— …трахался лучше некуда. — В дверях соседней комнаты, лицом внутрь, стоял мужчина. Со спины он напоминал старшего из двух наемников, сидевших в нише прошлой ночью. — Ну что, пойдем?
— Скажи им — через час. Я буду готов через час. — Это тот, что помоложе, внутри.
Старший пожал плечами и ушел, закрыв за собой дверь. Женщина в комнате сказала что-то о принце, но я толком не расслышал — дверь помешала. Мужчина — это был действительно тот давешний тип — прошел мимо меня, губы его изогнула легкая улыбка.
До меня дошло, что одежду можно натянуть на себя и не тащить ее в руках. Я оделся, не без труда — очень уж все болело, — и спустился по лестнице.
В баре было уже почти пусто, разве что горстка братьев, дремлющих за столами, уронив голову на руки, и Снорри посередине, атакующий сковородку яичницы с беконом.

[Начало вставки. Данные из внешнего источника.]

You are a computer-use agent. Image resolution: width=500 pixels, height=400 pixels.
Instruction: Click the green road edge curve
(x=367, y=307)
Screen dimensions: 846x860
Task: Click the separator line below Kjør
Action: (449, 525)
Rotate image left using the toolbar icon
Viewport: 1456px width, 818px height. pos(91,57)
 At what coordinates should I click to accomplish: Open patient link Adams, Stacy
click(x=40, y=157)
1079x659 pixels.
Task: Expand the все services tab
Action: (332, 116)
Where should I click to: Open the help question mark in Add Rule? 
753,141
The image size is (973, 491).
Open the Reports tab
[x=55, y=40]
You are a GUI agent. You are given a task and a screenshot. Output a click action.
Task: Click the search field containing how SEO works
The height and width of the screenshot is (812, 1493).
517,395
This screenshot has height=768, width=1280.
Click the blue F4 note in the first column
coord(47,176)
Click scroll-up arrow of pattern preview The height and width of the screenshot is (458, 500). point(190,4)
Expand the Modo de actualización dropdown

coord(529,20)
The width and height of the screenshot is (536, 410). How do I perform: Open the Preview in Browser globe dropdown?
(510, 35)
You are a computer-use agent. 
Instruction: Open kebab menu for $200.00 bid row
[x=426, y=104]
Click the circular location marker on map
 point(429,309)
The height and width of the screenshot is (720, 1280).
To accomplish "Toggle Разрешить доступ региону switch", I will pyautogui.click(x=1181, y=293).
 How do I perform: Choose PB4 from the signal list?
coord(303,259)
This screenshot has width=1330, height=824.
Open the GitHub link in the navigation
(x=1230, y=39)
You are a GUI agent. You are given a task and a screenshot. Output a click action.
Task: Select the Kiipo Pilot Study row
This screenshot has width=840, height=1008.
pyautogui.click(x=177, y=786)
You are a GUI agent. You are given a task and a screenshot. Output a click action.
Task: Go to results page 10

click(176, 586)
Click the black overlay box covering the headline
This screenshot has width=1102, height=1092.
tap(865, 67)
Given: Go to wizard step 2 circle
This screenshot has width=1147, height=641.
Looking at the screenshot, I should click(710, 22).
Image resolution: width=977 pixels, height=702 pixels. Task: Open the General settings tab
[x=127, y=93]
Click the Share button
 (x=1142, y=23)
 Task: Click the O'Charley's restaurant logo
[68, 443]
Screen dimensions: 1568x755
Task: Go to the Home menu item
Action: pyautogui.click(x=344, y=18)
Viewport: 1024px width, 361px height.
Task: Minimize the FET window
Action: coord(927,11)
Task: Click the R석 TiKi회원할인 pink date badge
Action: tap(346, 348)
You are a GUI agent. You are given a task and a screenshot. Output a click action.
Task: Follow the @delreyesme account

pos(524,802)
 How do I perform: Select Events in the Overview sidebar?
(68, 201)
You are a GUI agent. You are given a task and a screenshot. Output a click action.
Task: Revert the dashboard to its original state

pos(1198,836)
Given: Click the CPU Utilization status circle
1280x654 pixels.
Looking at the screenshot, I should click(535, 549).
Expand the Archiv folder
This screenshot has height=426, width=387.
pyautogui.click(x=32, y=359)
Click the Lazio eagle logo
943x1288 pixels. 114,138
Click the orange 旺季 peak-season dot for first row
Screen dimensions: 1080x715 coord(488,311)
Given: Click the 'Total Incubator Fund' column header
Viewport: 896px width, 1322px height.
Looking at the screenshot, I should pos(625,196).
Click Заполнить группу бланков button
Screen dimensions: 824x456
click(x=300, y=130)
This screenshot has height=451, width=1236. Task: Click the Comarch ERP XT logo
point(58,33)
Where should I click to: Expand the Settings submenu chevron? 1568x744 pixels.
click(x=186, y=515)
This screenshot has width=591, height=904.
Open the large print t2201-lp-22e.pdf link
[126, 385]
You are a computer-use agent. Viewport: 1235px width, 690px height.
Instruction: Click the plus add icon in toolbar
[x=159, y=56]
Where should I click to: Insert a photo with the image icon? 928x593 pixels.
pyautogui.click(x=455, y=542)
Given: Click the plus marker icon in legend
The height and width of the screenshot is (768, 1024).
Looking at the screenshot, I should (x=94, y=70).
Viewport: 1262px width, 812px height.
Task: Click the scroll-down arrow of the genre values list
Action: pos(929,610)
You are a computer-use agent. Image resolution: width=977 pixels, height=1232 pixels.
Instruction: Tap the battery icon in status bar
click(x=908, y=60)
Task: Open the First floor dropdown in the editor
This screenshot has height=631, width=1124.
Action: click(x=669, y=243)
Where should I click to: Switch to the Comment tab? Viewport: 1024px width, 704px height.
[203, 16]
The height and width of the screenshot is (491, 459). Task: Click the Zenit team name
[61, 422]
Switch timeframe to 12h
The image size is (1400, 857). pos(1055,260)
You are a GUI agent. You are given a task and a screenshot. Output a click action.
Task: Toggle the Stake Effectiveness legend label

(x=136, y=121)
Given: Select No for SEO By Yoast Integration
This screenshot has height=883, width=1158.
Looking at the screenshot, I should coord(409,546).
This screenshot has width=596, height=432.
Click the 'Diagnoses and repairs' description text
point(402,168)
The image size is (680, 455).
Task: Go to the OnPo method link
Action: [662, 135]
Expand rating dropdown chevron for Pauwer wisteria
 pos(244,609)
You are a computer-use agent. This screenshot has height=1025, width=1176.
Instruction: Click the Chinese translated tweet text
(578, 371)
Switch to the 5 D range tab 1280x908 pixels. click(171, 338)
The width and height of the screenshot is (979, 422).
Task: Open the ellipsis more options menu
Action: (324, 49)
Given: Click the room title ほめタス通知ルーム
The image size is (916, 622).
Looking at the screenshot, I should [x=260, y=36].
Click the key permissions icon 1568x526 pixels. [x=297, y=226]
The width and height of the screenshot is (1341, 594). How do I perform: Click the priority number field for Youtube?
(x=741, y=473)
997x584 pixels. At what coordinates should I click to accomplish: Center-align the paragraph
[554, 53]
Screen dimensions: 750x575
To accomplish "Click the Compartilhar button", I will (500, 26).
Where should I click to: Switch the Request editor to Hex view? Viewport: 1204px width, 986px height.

Рядом с ним сидел темноволосый человек из коридора.
— Ял! — заорал Снорри так громко, что у меня голова опять начала раскалываться, и помахал мне. — Выглядишь паршиво, иди-ка поешь!
Я решил повиноваться и сел за стол на таком расстоянии от его завтрака, какое мог выдержать мой желудок.
— Это Макин.
Он ткнул вилкой с беконом в своего соседа.
— Обалдеть как рад, — сказал я, не чувствуя ничего подобного.
— Взаимно, — вежливо кивнул Макин. — Похоже, в этом заведении клопы — сущие звери.
Он посмотрел туда, где из-под моей распахнувшейся куртки виднелись грудь и живот.
— Вот дьявол!
Меня и правда покусали. Следы зубов Эммы выглядели как большущие оспины.
— Одна женщина сказала, вы с братом Эммером вчера что-то не поделили?
Снорри засунул в рот чуть не полсвиньи и пальцем заправил свисающие лохмотья бекона.
— Этот Эммер ушлый малый, — сказал Макин и закивал. — Шустрый такой, и в голове что-то да есть.
Он постучал себя по лбу.
— Да нет. — Я решил не распространяться. — Все в порядке.
Снорри сомкнул губы и принялся жевать, косясь на мои укусы. Я запахнул куртку.
— Да дело твое, — сказал он, подняв бровь.
— Каждый выбирает свой путь сам, — сказал Макин и потер подбородок.
Я вскочил на ноги — и тут же пожалел о столь резком движении.
— Да чтоб тебя, сижу, понимаешь, и смотрю, как ты жрешь свинью, как… как…
— Свинья? — подсказал Снорри. Он поднял тарелку и соскреб жареные яйца прямо в рот.
— Мне нужно помыться, переодеться во что-то приличное и поесть в сколько-нибудь цивилизованном заведении. — Голова раскалывалась, видимо желая, чтобы я треснул пополам. Я ненавидел весь мир. — Встретимся в полдень у ворот замка.
— Уже полдень!
— В три часа! — крикнул я из дверей и выполз на свет божий.
Солнце взирало с запада на то, как я карабкался по высокому холму к наружным воротам Высокого замка. Я отмылся от дорожной грязи в бане, так, что вода стала черной, постригся, усмирил головную боль порошком, в действенности которого аптекарь торжественно поклялся, заметив, что он также помогает от чумы и водянки. И наконец я купил свежую льняную рубашку, которую без труда подогнали по фигуре, бархатный плащ с опушкой из того, что выдавали за горностая (на самом деле это, видимо, была белка), и посеребренную пряжку. Не то чтобы этот наряд был достоин принца, но в нем я хотя бы сойду за дворянчика, если ко мне не будут слишком приглядываться.
Снорри не явился. Я подумал, не пойти ли одному, но решил, что не стоит. Мало того что иметь телохранителя вроде как престижно, так еще я находил пользу в том, что кто-то охранял мое тело. Особенно псих под два метра ростом, здоровенный и невольно заинтересованный в том, чтобы не дать мне умереть.
Прошло, наверно, еще с полчаса, прежде чем я заметил внизу на широкой улице своего норсийца. Он вел на поводу Слейпнир и Рона, но хотя бы догадался не прихватить с собой никого из братьев.
— Кляч надо было оставить в конюшне.
Я решил, что будет неразумно бранить его за опоздание. Он лишь ухмыльнется и хлопнет меня по спине, будто я шучу.
— Я подумал, что на равнине пешком ходят только нищие. — Снорри хмыкнул и потрепал Слейпнир по шее. — И потом, я привязался к этой старушке, и она честно таскает меня.
— Лучше пусть думают, что у меня где-то неподалеку стоит в конюшне нормальная лошадь, чем тащить к воротам эту парочку на смех караульным.